Asia stocks traded lower Wednesday afternoon as U.S. President Donald Trump threatened to raise tariffs on Chinese goods if the two economic powerhouses do not strike a deal. Mainland Chinese stocks edged lower by the afternoon, with the Shanghai composite down 0.38% and Shenzhen component shedding 0.13%. The Shenzhen composite was around 0.1% lower. Hong Kong’s Hang Seng index slipped 0.63%.
The People’s Bank of China released its new loan prime rates earlier on Wednesday. The 1-year and 5-year loan prime rates were cut by 0.05% each from a month earlier to 4.15% and 4.8%, respectively.

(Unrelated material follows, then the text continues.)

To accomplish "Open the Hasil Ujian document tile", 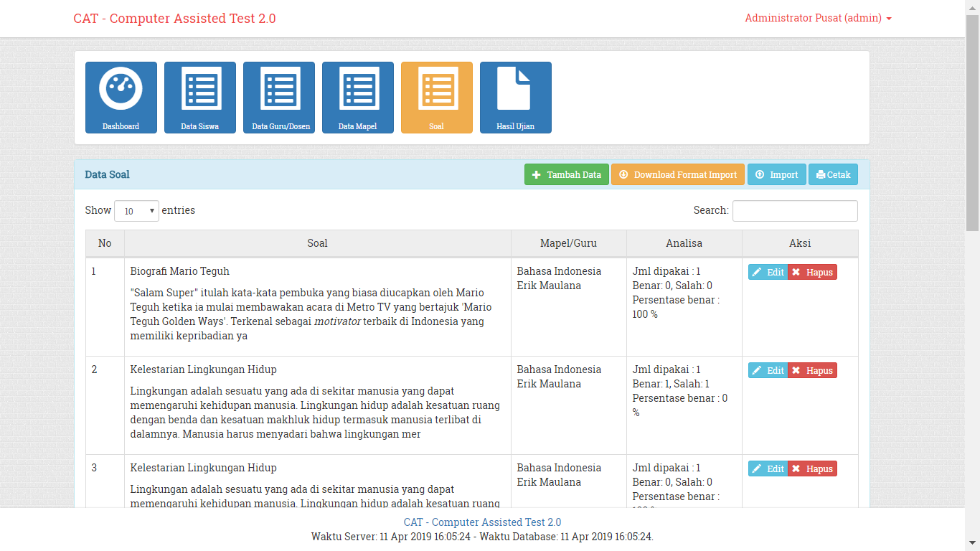I will (515, 97).
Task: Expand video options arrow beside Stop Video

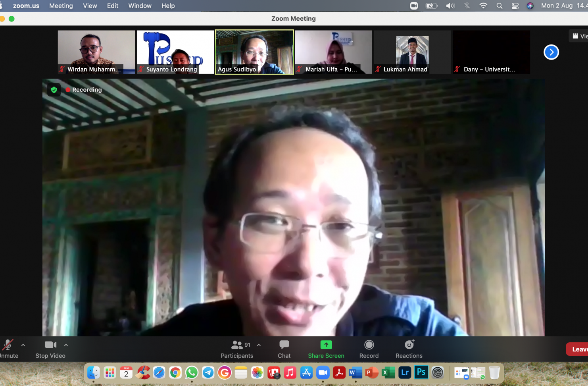Action: tap(66, 345)
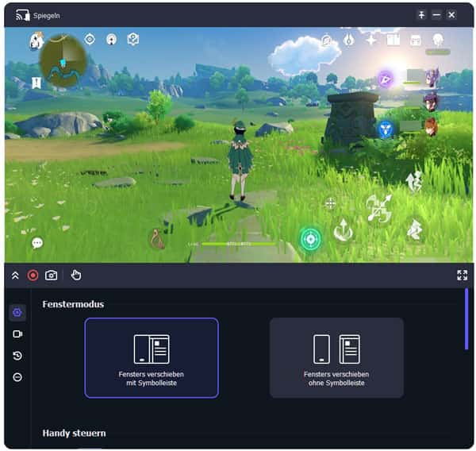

Elsewhere, Japan’s Nikkei 225 slipped 0.79% while the Topix index shed 0.58%. That came after Japanese merchandise trade data for October from the country’s Ministry of Finance showed exports for the month falling 9.2% year-on-year — well off the 7.6% year-on-year decline expected by economists in a Reuters poll.
The S&P/ASX 200 in Australia declined 1.4% as the heavily-weighted financial subindex fell about 2%. Shares of Australia’s so-called Big Four banks declined: Commonwealth Bank of Australia fell 1.62%, Westpac dropped 3.18%, Australia and New Zealand Banking Group shed 1.81% and National Australia Bank slipped 2.29%.
Trump said Tuesday he would “just raise the tariffs even higher” on Chinese goods if a deal between Washington and Beijing is not reached. CNBC reported earlier in the week, citing a government source, that China is pessimistic about the trade deal. That is reportedly due to differing views on the cancellation of tariffs.